(Beginning of Provided records)

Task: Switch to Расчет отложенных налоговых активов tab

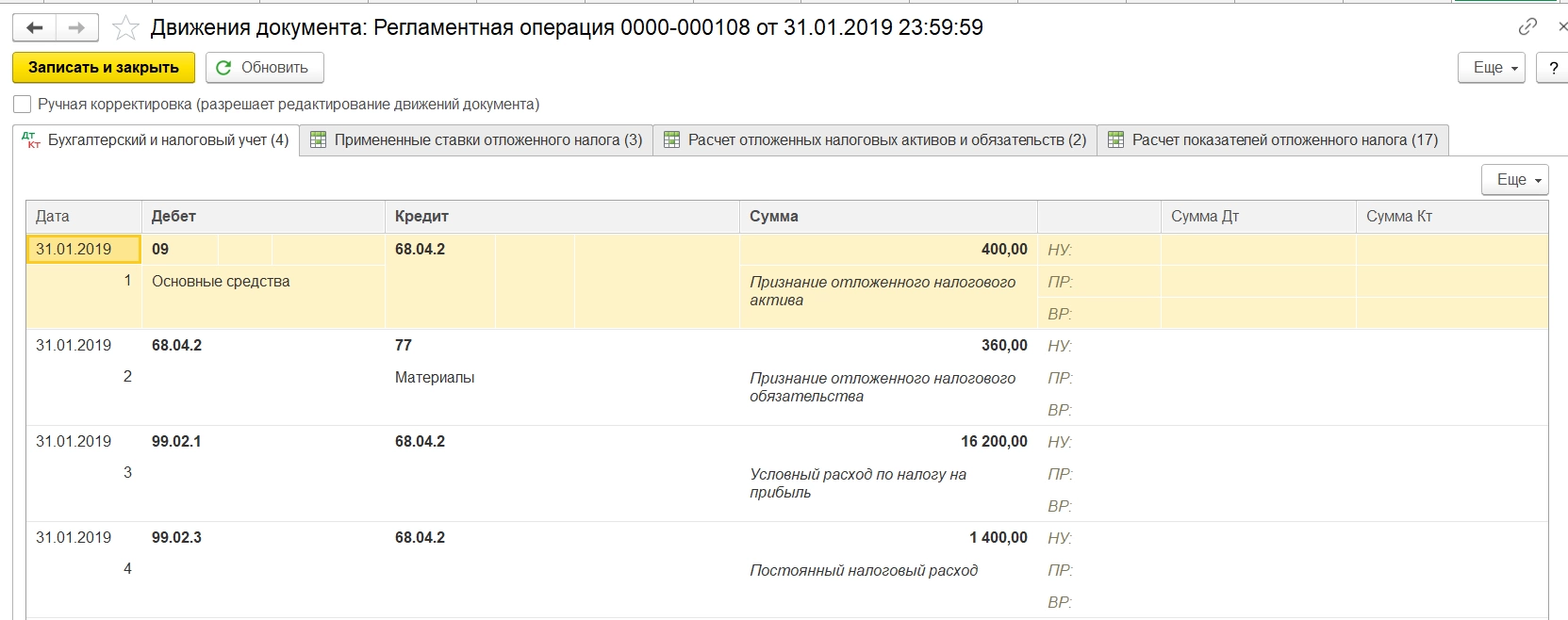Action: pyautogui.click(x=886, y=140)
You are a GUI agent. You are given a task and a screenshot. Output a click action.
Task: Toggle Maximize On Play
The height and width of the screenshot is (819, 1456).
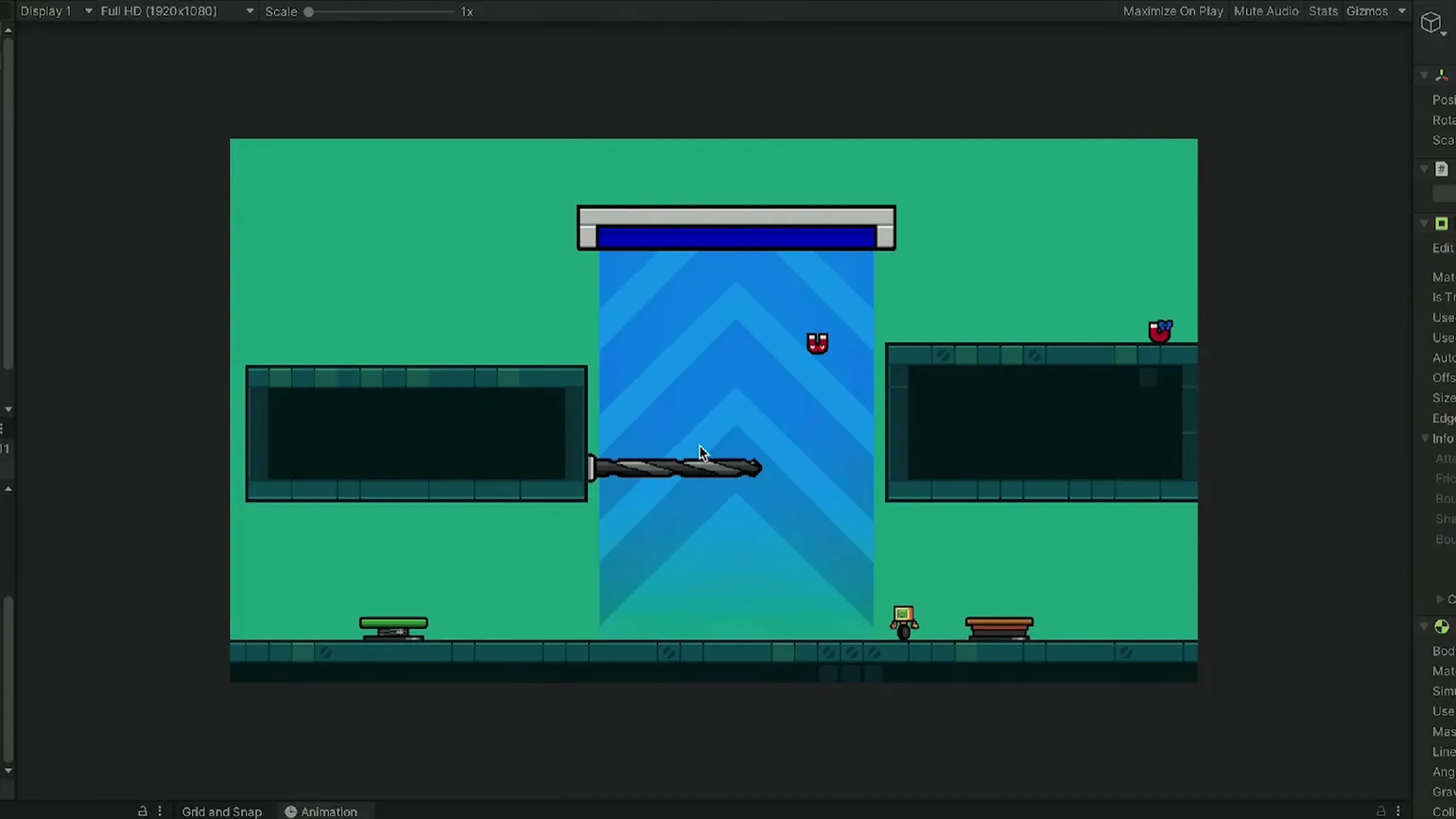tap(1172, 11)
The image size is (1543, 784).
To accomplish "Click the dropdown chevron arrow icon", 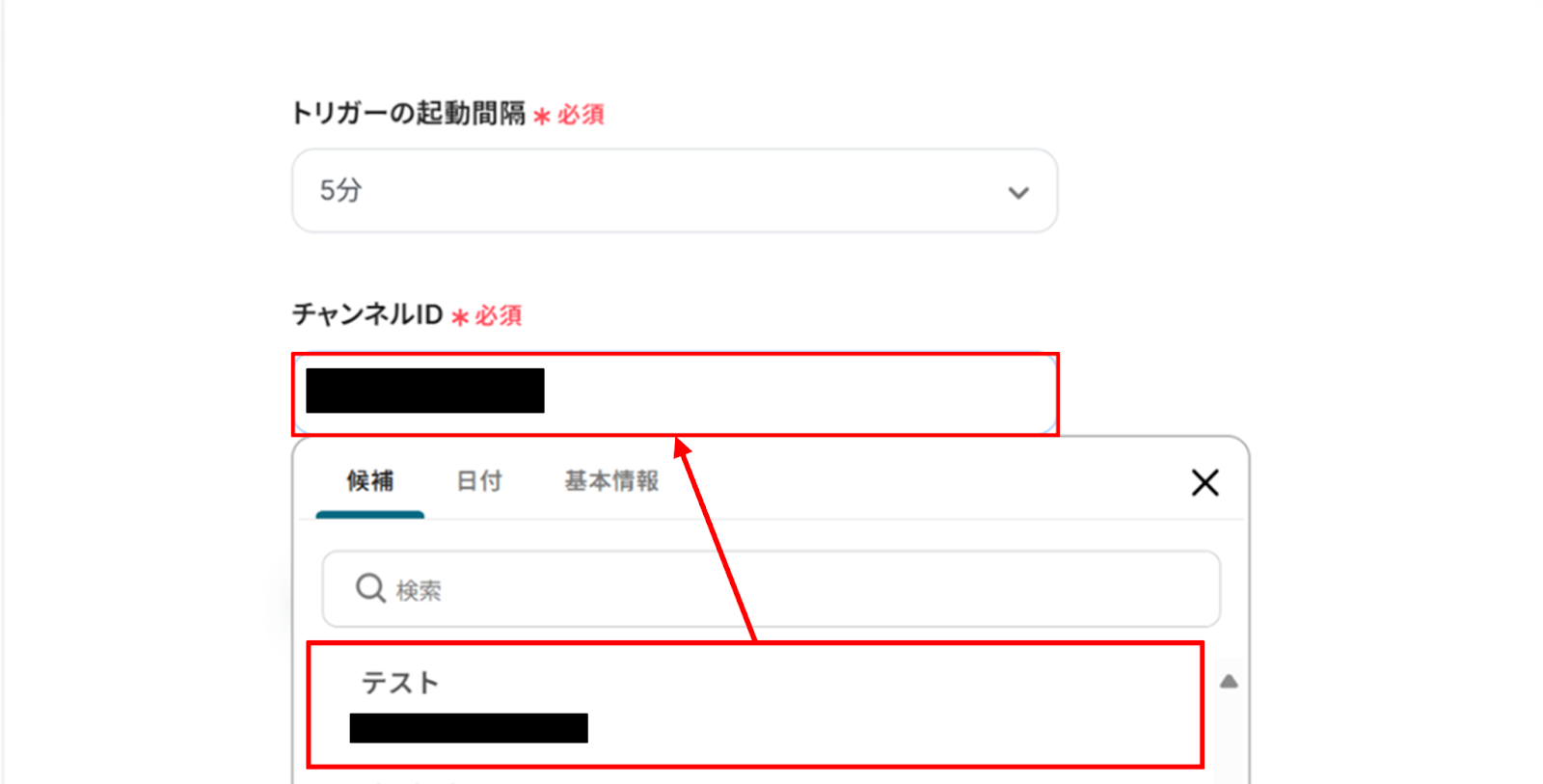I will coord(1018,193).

(End of Provided records)

### What the exercise asks
When copying the listing above, begin at its first line and stop after the line with "The image size is (1543, 784).", keeping each line exact and dropping the pictures.

### Your solution
Task: Switch to Расчет отложенных налоговых активов tab

Action: pyautogui.click(x=886, y=140)
You are a GUI agent. You are given a task and a screenshot. Output a click action.
Task: Toggle Maximize On Play
The height and width of the screenshot is (819, 1456).
tap(1172, 11)
The image size is (1543, 784).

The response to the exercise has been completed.